Não posso deixar de acompanhar a constatação de que é incompreensível que numa escola requalificada tão recentemente haja tantos problemas (que afetam a segurança e o bem-estar das pessoas e prejudicam a qualidade do ensino) e que demore tanto tempo a resolvê-los.

Nem que o entendimento do PCP, apurado pela visita do deputado Paulo Sá seja de que o Governo deve tomar medidas decisivas para resolver os múltiplos problemas identificados, garantindo que, após seis longos e penosos anos de obras de requalificação (concluídas no ano letivo de 2014/2015), a Escola Secundária de Vila Real de Santo António possa, finalmente, funcionar com normalidade.

Daí que as questões postas ao Ministro da Educação, tenham sido as seguintes:

  • Quando serão resolvidos os problemas existentes no espaço polidesportivo semicoberto e no ginásio da Escola Secundária de Vila Real de Santo António?
  • Que medidas está o Ministério da Educação a tomar nesse sentido?
  • Como justifica o Ministério da Educação que, volvidos quase 19 meses, ainda não tenha sido colocado um técnico de manutenção na Escola de Vila Real de Santo António?
  • Quando será colocado esse técnico?
  • Quando irá o Ministério da Educação dotar a Escola Secundária de Vila Real de Santo António de novo equipamento informático, suprindo as falhas que atualmente se verificam?
  • Quando irá o Ministério da Educação dotar a Escola Secundária de Vila Real de Santo António de bancadas adequadas nas oficinas de mecânica e de eletricidade, melhorando as condições de ensino-aprendizagem e de segurança nestes espaços letivos?
  • Como justifica o Ministério da Educação o atraso na reparação do sistema de ar condicionado da Escola Secundária de Vila Real de Santo António?
  • Quando ficará operacional?
  • Como justifica o Ministério da Educação o atraso na reparação da bomba de incêndio e do sistema de rega? Quando estarão novamente operacionais?
  • Quando será resolvido o problema na linha elétrica da iluminação exterior?
  • Quando serão reparados os soalhos de diversos espaços?
  • Quando será garantida a manutenção dos espaços verdes da Escola?

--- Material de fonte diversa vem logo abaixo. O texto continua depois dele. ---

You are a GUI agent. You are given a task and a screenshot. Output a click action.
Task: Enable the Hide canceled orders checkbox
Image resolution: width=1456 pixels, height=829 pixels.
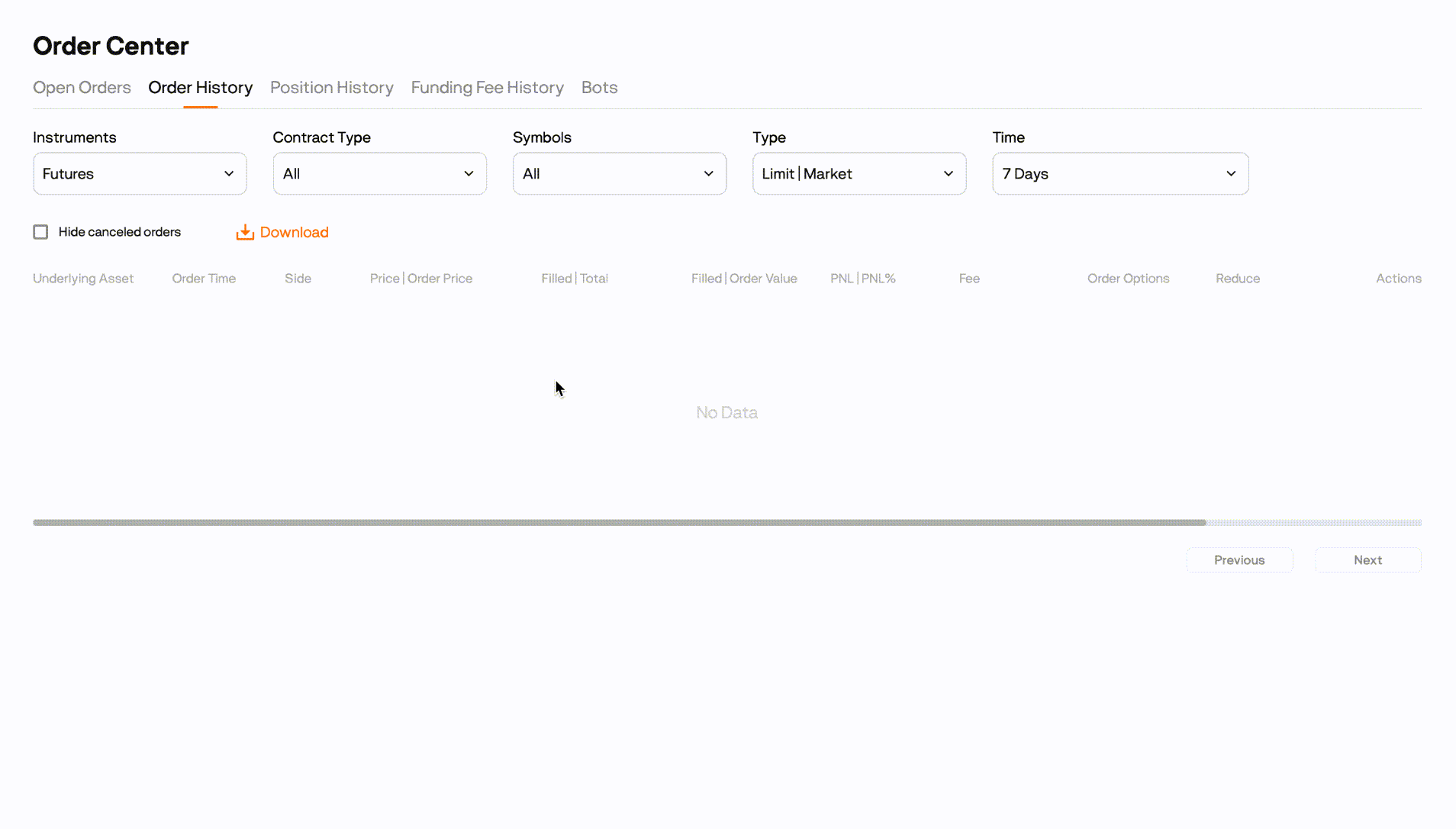[x=40, y=231]
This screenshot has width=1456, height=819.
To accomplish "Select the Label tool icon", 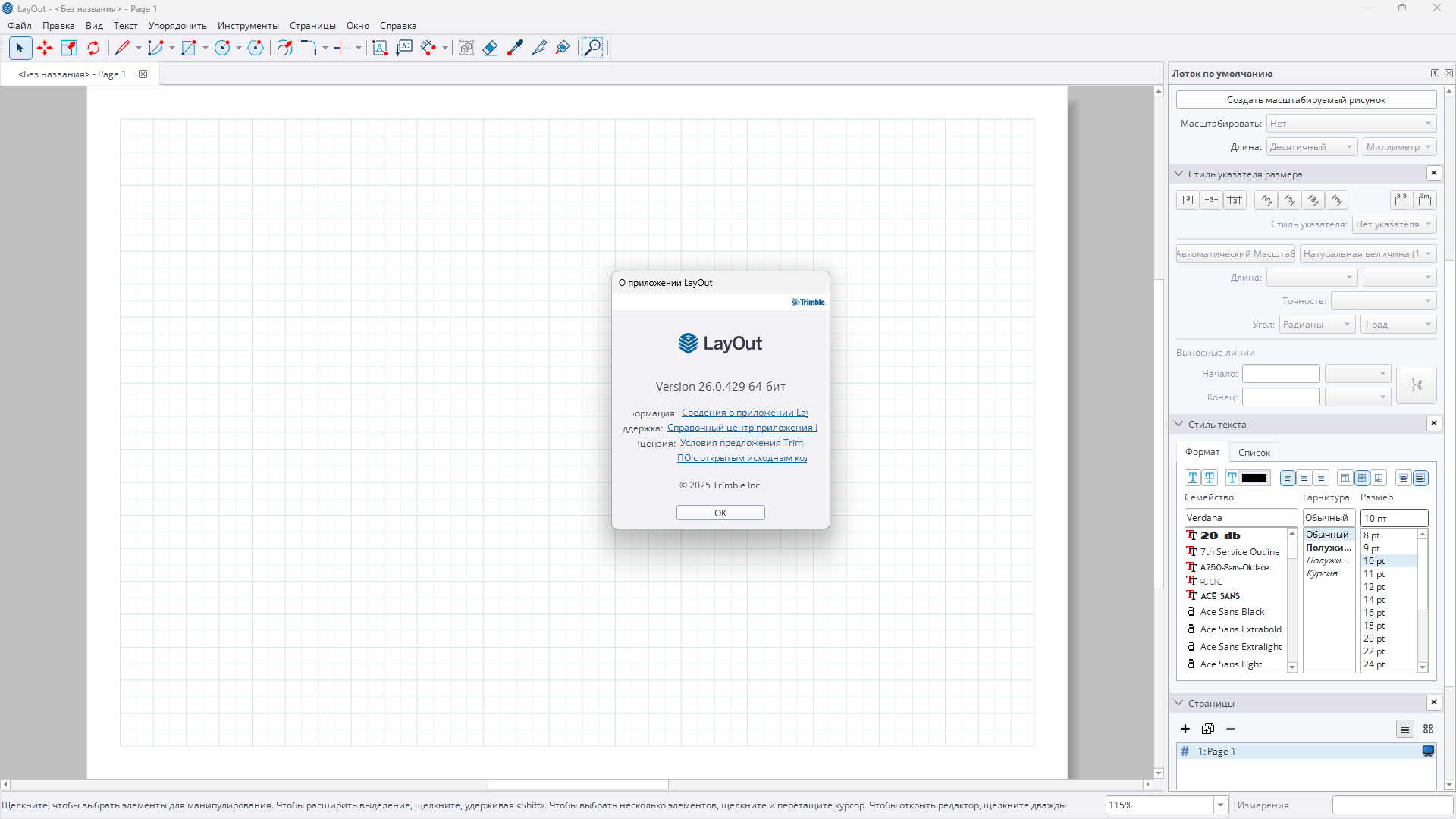I will (x=404, y=48).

Os vila-realenses também necessitam de saber que a Escola Secundária paga 60.000 euros por mês à Parque Escolar pelo arrendamento e que o orçamento anual dá cada vez menos para cobrir estas necessidades. Ao contrário daquilo que muitos pensam, estas perguntas não são impertinentes ou incómodas, mas sim essenciais para que o próprio ministério conheça melhor os problemas, para estar em condições de os resolver.